У них все прекрасно предусмотрено до того момента, когда они допускают убийство цариц-соперниц, но тут их инстинкт им изменяет; в их осторожности появляется как бы некоторый изъян. Поэтому, в общем-то, они относятся к вопросу о браке царицы довольно равнодушно. Они обращают головки в сторону возвратившейся из путешествия царицы, замечают, быть может, стоившие жизни самцу признаки совершившегося оплодотворения, но, не исполненные окончательного доверия, они не обнаруживают той радости, которую готово видеть здесь ваше воображение. Положительные и не увлекающиеся, они, вероятно, прежде чем ликовать, ждут других доказательств того, что оплодотворение совершилось.

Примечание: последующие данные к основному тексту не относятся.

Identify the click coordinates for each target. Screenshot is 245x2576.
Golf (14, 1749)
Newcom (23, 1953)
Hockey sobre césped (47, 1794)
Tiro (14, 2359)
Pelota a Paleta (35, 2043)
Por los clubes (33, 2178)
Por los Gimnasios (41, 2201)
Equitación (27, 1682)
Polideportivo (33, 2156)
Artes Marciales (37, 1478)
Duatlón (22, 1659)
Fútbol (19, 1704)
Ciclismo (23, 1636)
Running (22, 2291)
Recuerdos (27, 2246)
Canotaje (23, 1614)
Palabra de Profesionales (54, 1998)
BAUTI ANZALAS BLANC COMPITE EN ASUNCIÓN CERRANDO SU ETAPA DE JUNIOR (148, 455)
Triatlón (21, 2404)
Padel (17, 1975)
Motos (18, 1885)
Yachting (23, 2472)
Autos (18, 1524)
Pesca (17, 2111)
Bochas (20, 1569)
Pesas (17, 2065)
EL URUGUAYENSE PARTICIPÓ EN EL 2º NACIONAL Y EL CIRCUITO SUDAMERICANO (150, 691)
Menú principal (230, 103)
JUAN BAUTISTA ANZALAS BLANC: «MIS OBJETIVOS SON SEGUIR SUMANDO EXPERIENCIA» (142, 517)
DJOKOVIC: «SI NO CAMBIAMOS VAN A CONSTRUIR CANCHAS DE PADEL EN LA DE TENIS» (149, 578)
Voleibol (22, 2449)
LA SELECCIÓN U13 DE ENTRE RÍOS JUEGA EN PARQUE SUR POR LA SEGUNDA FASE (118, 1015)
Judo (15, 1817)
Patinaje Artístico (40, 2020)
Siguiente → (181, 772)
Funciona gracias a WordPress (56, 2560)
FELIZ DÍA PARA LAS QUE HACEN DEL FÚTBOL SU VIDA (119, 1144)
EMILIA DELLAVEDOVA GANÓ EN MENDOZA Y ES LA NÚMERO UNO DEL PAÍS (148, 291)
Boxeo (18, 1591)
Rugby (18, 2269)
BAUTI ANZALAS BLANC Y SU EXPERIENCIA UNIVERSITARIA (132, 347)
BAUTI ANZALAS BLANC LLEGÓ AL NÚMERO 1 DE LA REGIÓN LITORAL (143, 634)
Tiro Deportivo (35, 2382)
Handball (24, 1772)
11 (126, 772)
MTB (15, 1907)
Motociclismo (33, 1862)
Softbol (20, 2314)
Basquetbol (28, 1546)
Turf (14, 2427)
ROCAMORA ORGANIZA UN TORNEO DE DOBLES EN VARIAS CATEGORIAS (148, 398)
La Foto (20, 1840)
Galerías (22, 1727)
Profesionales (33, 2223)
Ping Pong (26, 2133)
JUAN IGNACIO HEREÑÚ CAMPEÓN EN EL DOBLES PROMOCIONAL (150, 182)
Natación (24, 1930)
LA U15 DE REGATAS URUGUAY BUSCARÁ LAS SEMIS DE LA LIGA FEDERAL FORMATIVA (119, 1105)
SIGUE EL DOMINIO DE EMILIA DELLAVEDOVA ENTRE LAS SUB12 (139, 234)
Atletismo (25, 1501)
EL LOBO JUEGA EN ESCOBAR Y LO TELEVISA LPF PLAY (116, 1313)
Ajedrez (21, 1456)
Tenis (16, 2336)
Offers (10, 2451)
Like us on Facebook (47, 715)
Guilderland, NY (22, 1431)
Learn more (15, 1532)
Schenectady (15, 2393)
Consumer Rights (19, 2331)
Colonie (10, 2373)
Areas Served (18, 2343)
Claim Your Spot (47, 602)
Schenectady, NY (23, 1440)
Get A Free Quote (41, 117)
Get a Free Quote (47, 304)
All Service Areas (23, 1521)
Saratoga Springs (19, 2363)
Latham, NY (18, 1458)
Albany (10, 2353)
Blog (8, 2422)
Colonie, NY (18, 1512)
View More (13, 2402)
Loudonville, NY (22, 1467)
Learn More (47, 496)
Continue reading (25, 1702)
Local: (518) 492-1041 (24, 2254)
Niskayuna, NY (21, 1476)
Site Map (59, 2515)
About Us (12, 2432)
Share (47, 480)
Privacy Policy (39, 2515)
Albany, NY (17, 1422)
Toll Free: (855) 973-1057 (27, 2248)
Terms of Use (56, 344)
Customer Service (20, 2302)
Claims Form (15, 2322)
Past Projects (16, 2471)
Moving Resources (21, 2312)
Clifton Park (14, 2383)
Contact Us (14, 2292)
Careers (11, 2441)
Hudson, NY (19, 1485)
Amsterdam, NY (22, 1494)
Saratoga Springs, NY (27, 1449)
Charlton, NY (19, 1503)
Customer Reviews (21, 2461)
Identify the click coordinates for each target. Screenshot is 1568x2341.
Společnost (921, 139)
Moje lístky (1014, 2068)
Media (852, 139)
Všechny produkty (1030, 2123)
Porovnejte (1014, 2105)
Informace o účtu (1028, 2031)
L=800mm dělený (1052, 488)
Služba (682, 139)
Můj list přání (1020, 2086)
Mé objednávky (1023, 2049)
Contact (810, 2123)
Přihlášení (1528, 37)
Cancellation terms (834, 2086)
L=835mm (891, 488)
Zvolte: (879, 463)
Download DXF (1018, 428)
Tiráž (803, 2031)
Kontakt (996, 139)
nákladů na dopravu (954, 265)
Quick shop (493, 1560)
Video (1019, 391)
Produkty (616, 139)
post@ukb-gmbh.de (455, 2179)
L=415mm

Совершенно неправильно мерить логической меркой человека и доводить ее до крайности чувства этих столь отличающихся от нас маленьких существ. Наблюдая жизнь пчел и других существ, носящих в себе искру нашего интеллекта, мы очень редко достигаем тех результатов, о которых говорится в книжках. Слишком много обстоятельств по-прежнему остается для этого непроницаемыми. Зачем изображать эти существа более совершенными, нежели они есть на самом деле, говоря то, чего в действительности нет? Если исследователь жизни этих существ считает, что они станут интереснее от большого сходства с нами, то он этим лишь доказывает отсутствие в нем истинно научного духа исследования.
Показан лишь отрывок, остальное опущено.